* What is being asked: Update the stretch from the line containing "Given: Toggle the RSI legend label" through the line containing "Action: coord(130,24)": replace "dropdown list" with "drop-down list" and leave everything else unchanged. Return only those lines.

[BEGIN Records for processing]

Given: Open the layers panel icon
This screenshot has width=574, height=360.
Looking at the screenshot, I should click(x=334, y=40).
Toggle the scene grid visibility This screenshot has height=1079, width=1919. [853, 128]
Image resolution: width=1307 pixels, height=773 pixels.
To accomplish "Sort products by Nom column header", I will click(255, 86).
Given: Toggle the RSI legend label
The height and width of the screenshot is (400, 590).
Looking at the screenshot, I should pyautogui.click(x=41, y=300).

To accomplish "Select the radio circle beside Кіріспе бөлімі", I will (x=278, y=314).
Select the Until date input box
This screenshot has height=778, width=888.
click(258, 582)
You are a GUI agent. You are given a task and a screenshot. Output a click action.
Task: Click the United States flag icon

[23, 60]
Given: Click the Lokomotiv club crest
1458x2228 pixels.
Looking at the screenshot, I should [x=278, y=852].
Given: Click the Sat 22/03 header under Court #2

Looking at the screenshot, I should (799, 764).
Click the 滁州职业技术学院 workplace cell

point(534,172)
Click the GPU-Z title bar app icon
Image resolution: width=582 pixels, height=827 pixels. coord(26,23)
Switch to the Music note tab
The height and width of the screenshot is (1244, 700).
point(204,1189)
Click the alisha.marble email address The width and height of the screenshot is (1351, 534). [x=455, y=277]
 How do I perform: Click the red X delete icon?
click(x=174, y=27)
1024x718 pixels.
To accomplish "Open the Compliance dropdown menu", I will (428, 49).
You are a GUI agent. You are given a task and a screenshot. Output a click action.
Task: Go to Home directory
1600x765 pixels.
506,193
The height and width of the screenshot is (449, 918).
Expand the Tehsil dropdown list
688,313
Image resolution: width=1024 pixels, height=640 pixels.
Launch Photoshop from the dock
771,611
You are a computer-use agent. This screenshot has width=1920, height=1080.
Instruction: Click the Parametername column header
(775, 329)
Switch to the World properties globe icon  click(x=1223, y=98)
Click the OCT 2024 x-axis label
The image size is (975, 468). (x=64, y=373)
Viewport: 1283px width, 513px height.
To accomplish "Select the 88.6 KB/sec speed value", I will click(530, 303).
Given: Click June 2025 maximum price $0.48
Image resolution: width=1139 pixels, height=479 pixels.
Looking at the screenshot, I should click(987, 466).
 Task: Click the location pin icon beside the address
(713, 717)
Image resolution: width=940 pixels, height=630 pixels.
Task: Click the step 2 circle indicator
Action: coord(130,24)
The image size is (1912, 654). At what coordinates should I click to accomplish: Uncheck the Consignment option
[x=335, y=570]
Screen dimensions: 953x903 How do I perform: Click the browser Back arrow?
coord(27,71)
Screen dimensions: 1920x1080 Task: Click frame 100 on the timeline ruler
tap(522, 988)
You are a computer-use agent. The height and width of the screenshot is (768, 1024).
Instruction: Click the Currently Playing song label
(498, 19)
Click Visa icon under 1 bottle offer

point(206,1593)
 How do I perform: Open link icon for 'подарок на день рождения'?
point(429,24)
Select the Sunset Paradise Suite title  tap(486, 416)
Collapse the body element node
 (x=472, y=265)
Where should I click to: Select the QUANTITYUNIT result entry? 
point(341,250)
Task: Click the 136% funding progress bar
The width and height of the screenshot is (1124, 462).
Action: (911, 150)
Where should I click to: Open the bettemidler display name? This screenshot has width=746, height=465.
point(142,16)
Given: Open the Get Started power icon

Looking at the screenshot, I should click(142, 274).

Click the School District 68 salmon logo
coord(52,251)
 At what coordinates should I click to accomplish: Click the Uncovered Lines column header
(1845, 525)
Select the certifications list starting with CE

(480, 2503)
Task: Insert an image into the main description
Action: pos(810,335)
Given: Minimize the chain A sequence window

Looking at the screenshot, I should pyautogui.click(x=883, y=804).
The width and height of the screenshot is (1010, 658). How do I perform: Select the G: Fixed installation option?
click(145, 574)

[END Records for processing]

* Reply to the task:
Given: Toggle the RSI legend label
The height and width of the screenshot is (400, 590).
Looking at the screenshot, I should pyautogui.click(x=41, y=300).

To accomplish "Select the radio circle beside Кіріспе бөлімі", I will (x=278, y=314).
Select the Until date input box
This screenshot has height=778, width=888.
click(258, 582)
You are a GUI agent. You are given a task and a screenshot. Output a click action.
Task: Click the United States flag icon

[23, 60]
Given: Click the Lokomotiv club crest
1458x2228 pixels.
Looking at the screenshot, I should [x=278, y=852].
Given: Click the Sat 22/03 header under Court #2

Looking at the screenshot, I should (799, 764).
Click the 滁州职业技术学院 workplace cell

point(534,172)
Click the GPU-Z title bar app icon
Image resolution: width=582 pixels, height=827 pixels. coord(26,23)
Switch to the Music note tab
The height and width of the screenshot is (1244, 700).
point(204,1189)
Click the alisha.marble email address The width and height of the screenshot is (1351, 534). [x=455, y=277]
 How do I perform: Click the red X delete icon?
click(x=174, y=27)
1024x718 pixels.
To accomplish "Open the Compliance dropdown menu", I will (428, 49).
You are a GUI agent. You are given a task and a screenshot. Output a click action.
Task: Go to Home directory
1600x765 pixels.
506,193
The height and width of the screenshot is (449, 918).
Expand the Tehsil drop-down list
688,313
Image resolution: width=1024 pixels, height=640 pixels.
Launch Photoshop from the dock
771,611
You are a computer-use agent. This screenshot has width=1920, height=1080.
Instruction: Click the Parametername column header
(775, 329)
Switch to the World properties globe icon  click(x=1223, y=98)
Click the OCT 2024 x-axis label
The image size is (975, 468). (x=64, y=373)
Viewport: 1283px width, 513px height.
To accomplish "Select the 88.6 KB/sec speed value", I will click(530, 303).
Given: Click June 2025 maximum price $0.48
Image resolution: width=1139 pixels, height=479 pixels.
Looking at the screenshot, I should click(987, 466).
 Task: Click the location pin icon beside the address
(713, 717)
Image resolution: width=940 pixels, height=630 pixels.
Task: Click the step 2 circle indicator
Action: coord(130,24)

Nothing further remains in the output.